Written instruction A
In the forum thread about lima primer removal, which summary line does the reply name as the culprit for the knock out sample?
Written instruction B
Repeat the part of the forum thread about lima primer removal that begins at the words "ZMWs for (A): Allow diff barcode pair : 240224" and stops after "same barcode pair : 43616 (99%)", switching "knock out" to "KO" throughout.

Excerpt provided
For wt samples, the primer removal turns out to be good. However, for the knock out sample, I didn't get any bam output. Yet for the wild type sample, I got the bam output "wt.demux.primer_5p--primer_3p.bam".

The commands I ran for both samples are similar: (1) For knock out sample: lima -j 10 --isoseq --dump-clips --no-pbi ../1_ccs/ko.bam primers.fasta ko.demux.bam

(2) for wild type sample: lima -j 10 --isoseq --dump-clips --no-pbi ../1_ccs/wt.bam primers.fasta wt.demux.bam

The summary output for wild type (wt.demux.lima.summary) is like below: ZMWs input (A) : 240617 ZMWs above all thresholds (B) : 179301 (75%) ZMWs below any threshold (C) : 61316 (25%)

ZMW marginals for (C): Below min length : 1582 (3%) Below min score : 0 (0%) Below min end score : 36519 (60%) Below min passes : 393 (1%) Below min score lead : 0 (0%) Below min ref span : 21377 (35%) Without adapter : 393 (1%) Undesired 5p--5p pairs : 13252 (22%) Undesired 3p--3p pairs : 27381 (45%) Undesired no hit : 393 (1%)

ZMWs for (B): With different barcodes : 179301 (100%) Coefficient of correlation : 0%

ZMWs for (A): Allow diff barcode pair : 240224 (100%) Allow same barcode pair : 240224 (100%)

Reads for (B): Above length : 179301 (100%) Below length : 0 (0%)

The output for knock out sample (ko.demux.lima.summary) is like below: ZMWs input (A) : 44194 ZMWs above all thresholds (B) : 0 (0%) ZMWs below any threshold (C) : 44194 (100%)

ZMW marginals for (C): Below min length : 587 (1%) Below min score : 0 (0%) Below min end score : 43616 (99%) Below min passes : 578 (1%) Below min score lead : 0 (0%) Below min ref span : 43559 (99%) Without adapter : 578 (1%) Undesired 5p--5p pairs : 22716 (51%) Undesired 3p--3p pairs : 16185 (37%) Undesired no hit : 578 (1%)

ZMWs for (B): Coefficient of correlation : -nan%

ZMWs for (A): Allow diff barcode pair : 43616 (99%) Allow same barcode pair : 43616 (99%)

Reads for (B): Above length : 0 (-nan%) Below length : 0 (-nan%)

I noticed that the number of above length contigs in knockout is 0. Does this mean that it is a failed run in the knockout sample?

Also, I wonder what "reads for (A) and reads for (B) mean in the summary output.

As you are the expert who wrote the software, do you have an idea of what this means?

Many thanks for your time in reading this email.

I look forward to hearing from you.

Best,

Zhenzhen

armintoepfer commented 6 years ago

Dear Zhenzhen,

thank you for using lima and isoseq3. Indeed, the WT sample looks good. The culprit for KO sample is this line:

Below min end score : 43616 (99%)

It looks like it could not find the primers. I suspect that during sample prep, primer were not added.

I recommend that you run your KO sample through CCS, just like you would do after lima. Once you have the CCS reads, try to find the primers by aligning them them against the begin and end of each CCS reads. That will give us further clarification, if you either used different primers for your KO sample or primers are missing.

Recorded information
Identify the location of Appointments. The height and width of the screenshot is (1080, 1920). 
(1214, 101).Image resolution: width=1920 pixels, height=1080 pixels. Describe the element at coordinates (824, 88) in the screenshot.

Written solution A
Below min end score : 43616 (99%)

Written solution B
ZMWs for (A): Allow diff barcode pair : 240224 (100%) Allow same barcode pair : 240224 (100%)

Reads for (B): Above length : 179301 (100%) Below length : 0 (0%)

The output for KO sample (ko.demux.lima.summary) is like below: ZMWs input (A) : 44194 ZMWs above all thresholds (B) : 0 (0%) ZMWs below any threshold (C) : 44194 (100%)

ZMW marginals for (C): Below min length : 587 (1%) Below min score : 0 (0%) Below min end score : 43616 (99%) Below min passes : 578 (1%) Below min score lead : 0 (0%) Below min ref span : 43559 (99%) Without adapter : 578 (1%) Undesired 5p--5p pairs : 22716 (51%) Undesired 3p--3p pairs : 16185 (37%) Undesired no hit : 578 (1%)

ZMWs for (B): Coefficient of correlation : -nan%

ZMWs for (A): Allow diff barcode pair : 43616 (99%) Allow same barcode pair : 43616 (99%)